**FRAGMENTO EXTRAÍDO**

____

Publicado en: El País
Por: Ibsen Martínez
Mientras escribo estas líneas llega la noticia de otra matanza a manos del Ejército venezolano
El Amparo de Apure es una población venezolana, fronteriza con Colombia, apenas un puntito en el confín suroccidental de nuestro mapa. Puede decirse que El Amparo es hoy un pueblo fantasma, en gran medida como secuela de una masacre registrada en un cercano caño del río Arauca, en octubre de 1988.
Una fuerza conjunta de efectivos policiales y tropa de élite del Ejército venezolano asesinó fríamente, una madrugada, a 14 pacíficos pescadores fluviales. La matanza fue presentada luego por los encubridores altos mandos del Ejército venezolano como saldo de un combate entre las Fuerzas Armadas y presuntos guerrilleros colombianos infiltrados en nuestro territorio. Solo dos pescadores se salvaron de morir acribillados.
Aún se recuerda la denodada lucha por hacer prevalecer la verdad de lo ocurrido protagonizada por los dos únicos sobrevivientes, dos humildes e indefensos pobladores de El Amparo cuya ordalía suscitó una ola de simpatía y solidaridad que, milagrosamente, logró ponerlos a salvo de cualquier fatal represalia.
Para ello fue preciso, entre muchas otras providencias, el asilo brindado a ambos pescadores por la Cancillería de México. La decidida intervención del Gobierno mexicano los salvó de ser juzgados como guerrilleros por un tribunal militar.
Fiel a la tradición de impunidad de nuestra región, tanto los fallecidos como los dos sobrevivientes fueron declarados culpables ¡de rebelión militar!, al tiempo que se exoneraba al Ejército de toda culpa.
Tan perseverante fue la acción de las organizaciones de derechos humanos que adoptaron a los valientes denunciantes que, en 1993, la Comisión Interamericana de Derechos Humanos hizo pública una recomendación al Gobierno de Venezuela instando a investigar el caso, sancionar a los autores intelectuales y materiales de la matanza y, también, indemnizar a los familiares de las víctimas.

____

**REGISTROS**
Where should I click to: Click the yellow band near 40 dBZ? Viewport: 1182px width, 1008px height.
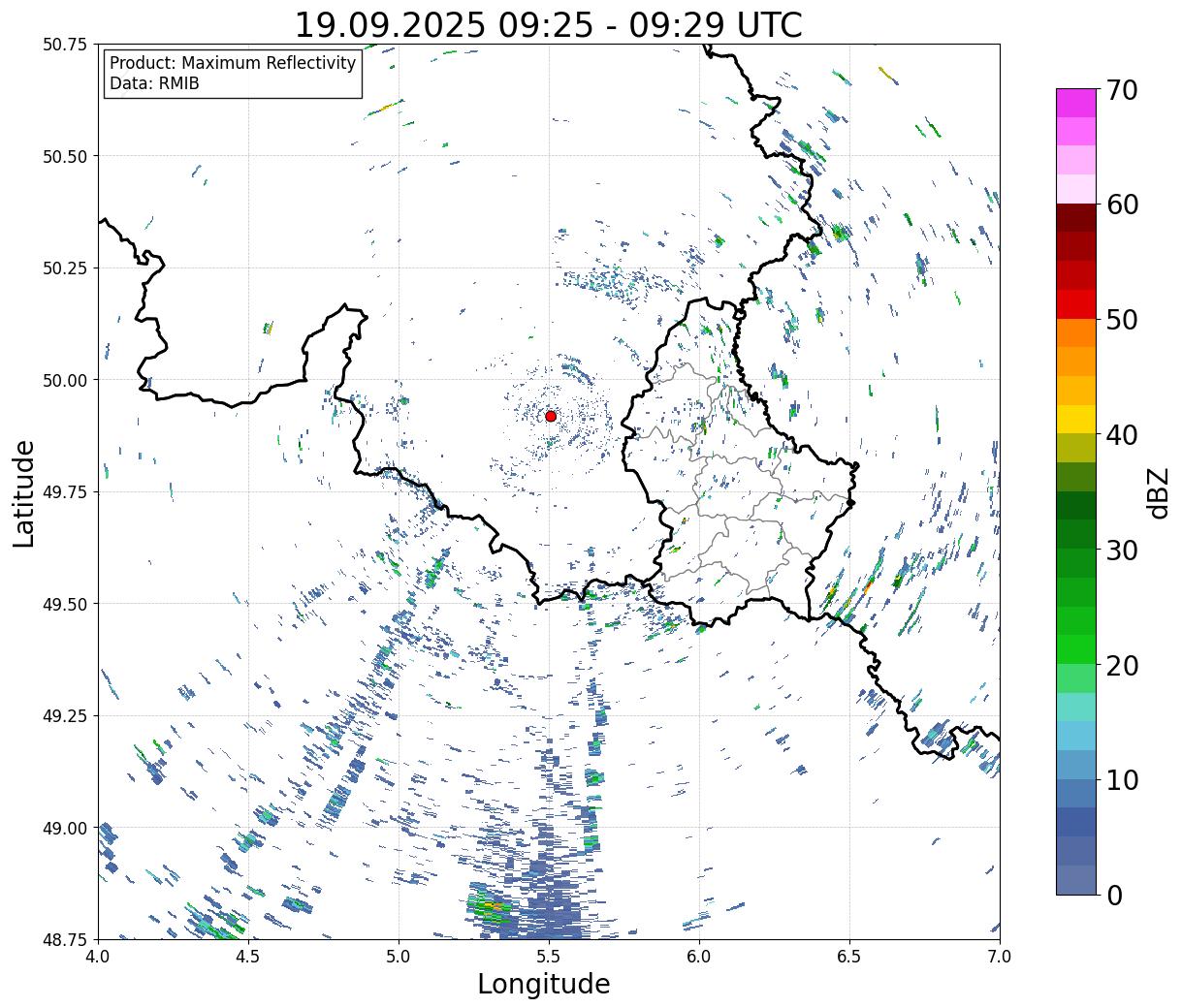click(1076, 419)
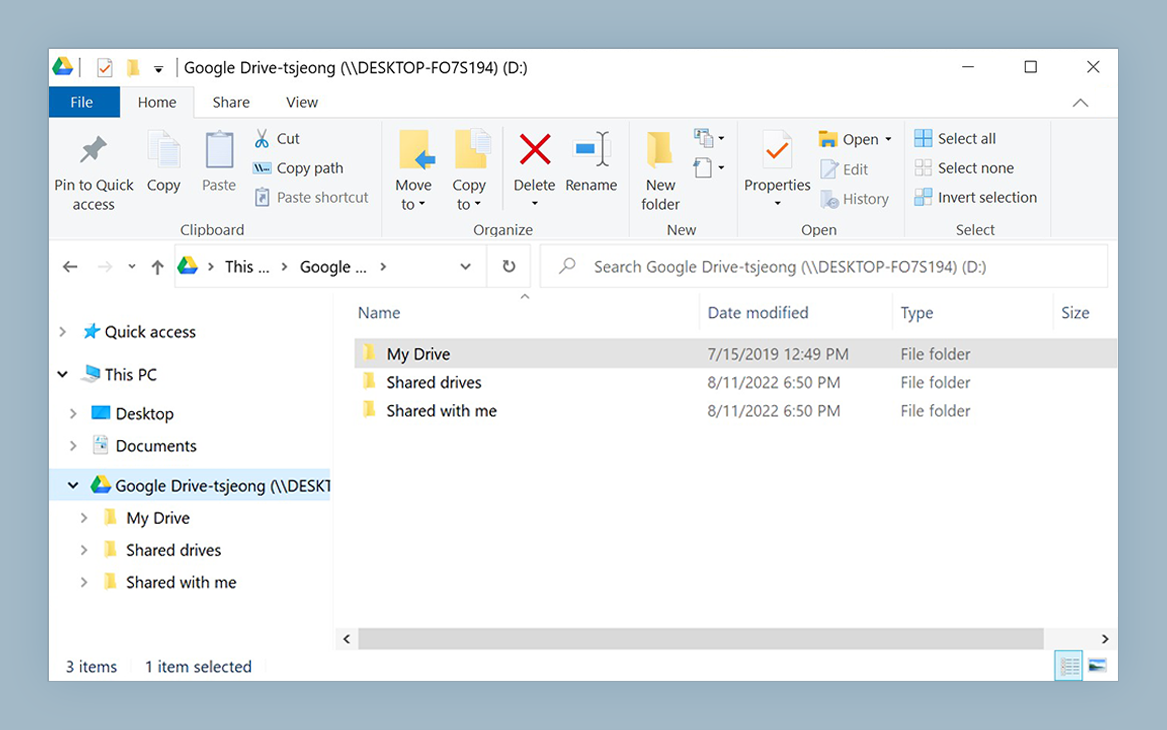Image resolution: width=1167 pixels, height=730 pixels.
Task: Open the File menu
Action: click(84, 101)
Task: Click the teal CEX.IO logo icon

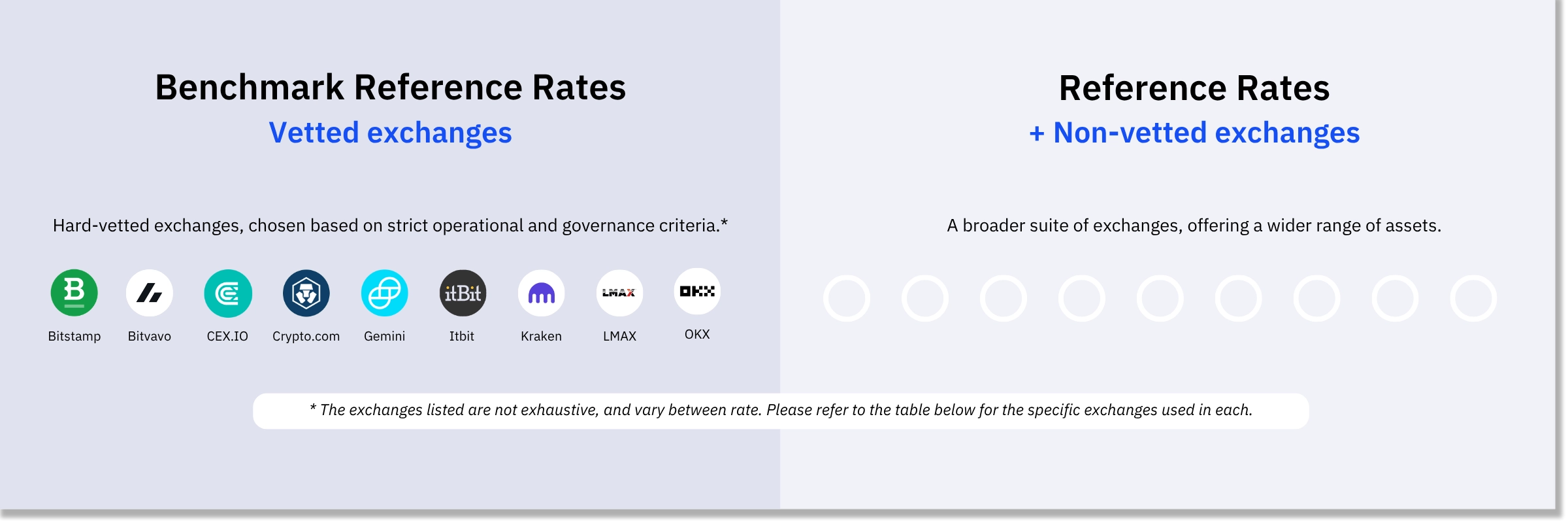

____

**OBJETIVO**
Transcriba del texto sobre la masacre de El Amparo el fragmento comprendido entre "Publicado en: El" y "de morir acribillados.", ambos incluidos. Los registros no guardan relación alguna con el texto sobre la masacre de El Amparo.

**RESPUESTA COMPLETA**
Publicado en: El País
Por: Ibsen Martínez
Mientras escribo estas líneas llega la noticia de otra matanza a manos del Ejército venezolano
El Amparo de Apure es una población venezolana, fronteriza con Colombia, apenas un puntito en el confín suroccidental de nuestro mapa. Puede decirse que El Amparo es hoy un pueblo fantasma, en gran medida como secuela de una masacre registrada en un cercano caño del río Arauca, en octubre de 1988.
Una fuerza conjunta de efectivos policiales y tropa de élite del Ejército venezolano asesinó fríamente, una madrugada, a 14 pacíficos pescadores fluviales. La matanza fue presentada luego por los encubridores altos mandos del Ejército venezolano como saldo de un combate entre las Fuerzas Armadas y presuntos guerrilleros colombianos infiltrados en nuestro territorio. Solo dos pescadores se salvaron de morir acribillados.